Contagi calati a picco e stesso andamento per i casi di covid-19 gravi: si tratta solo di un primo studio sui vaccinati italiani ma i risultati fanno ben sperare: nel primo caso si è ottenuto su campione un decremento pari al 95% mentre nel secondo del 99%. Un sinonimo di come, agire sull’immunizzazione sembri essere proprio la strada giusta per combattere la pandemia di coronavirus.

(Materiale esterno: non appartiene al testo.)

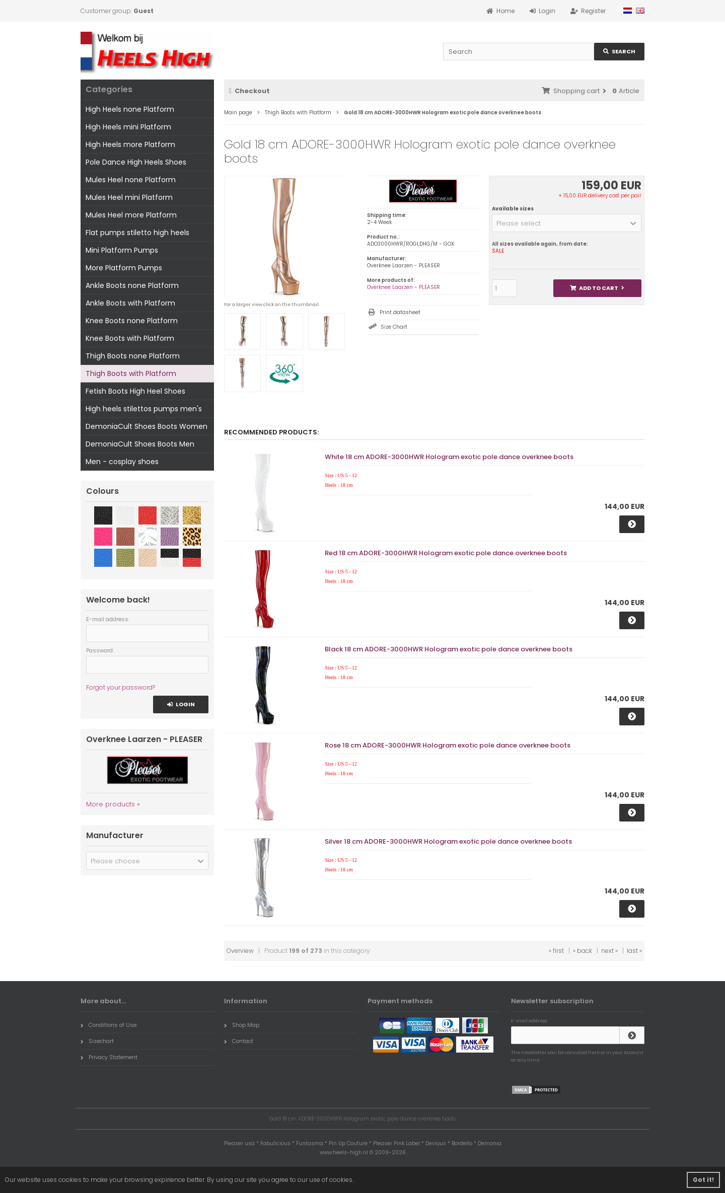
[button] (566, 223)
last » (634, 950)
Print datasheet (400, 312)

Efficacia di tutti i vaccini studiati

La ricerca in questione è stata coordinata dal prof. Lamberto Manzoli, direttore del Dipartimento di Scienze mediche e professore di Epidemiologia e sanità pubblica dell’Università di Ferrara e ha riguardato i pazienti parte dell’Asl di Pescara. Come sottolineato dal ricercatore in questione ad AdnKronos, il dipartimento aveva iniziato a vaccinare i cittadini di sua pertinenza dal 2 gennaio e per verificare l’efficacia dell’inoculazione ha deciso di eseguire un follow up. Il timore che la campagna vaccinale non avesse funzionato è stato subito spazzato via dai dati preliminari raccolti, che hanno mostrato come in realtà, i vaccini contro il covid-19 hanno fatto il loro lavoro. Commenta Manzoli:

I risultati degli studi sperimentali andavano verificati sulla popolazione generale ed è quello che abbiamo fatto: abbiamo preso i vaccinati della provincia di Pescara e tutta la popolazione adulta residente (poco meno di 300mila persone). I vaccinati erano al momento in cui abbiamo condotto lo studio 62mila. Avendo dovuto escludere per i tempi tecnici necessari alla sieroconversione i vaccinati di aprile, sono stati esaminati i dati di 37mila persone e sono stati confrontati con quelli dei non vaccinati.

E per tutte le persone analizzate, alle quali erano stati inoculati Moderna, Pfizer e Astrazeneca, è risultato evidente che era stato ottenuto un forte calo sia dei contagi che dei casi gravi della malattia: è stato stimato anche un decremento dei decessi, sebbene in questo caso il dato venga considerato più instabile.

Risultati promettenti e ulteriori analisi

Lo studio, va ricordato, è stato condotto da un gruppo di ricercatori facenti parte dell’Università di Ferrara e dell’Asl di Pescara ed è stato da poco proposto per la pubblicazione su una rivista scientifica: ancora deve essere sottoposto alla revisione fra pari e i dati, come spiega l’epidemiologo Mazoli, sono ancora preliminari. Ulteriori analisi sono state programmate: nonostante ciò, l’andamento appare essere positivo e confermerebbe l’efficacia di tutti i vaccini presi in considerazione. Tra i prossimi dati che gli scienziati intendono studiare vi è quello dei contagi tra le persone che hanno già avuto il Covid-19.  “Vogliamo capire il tasso di reinfezioni, che di solito è basso, ma vogliamo verificarlo. E, ancora“, conclude, “vogliamo indagare su quante, fra le persone infettate, si sono contagiate dopo essere entrate in ospedale“.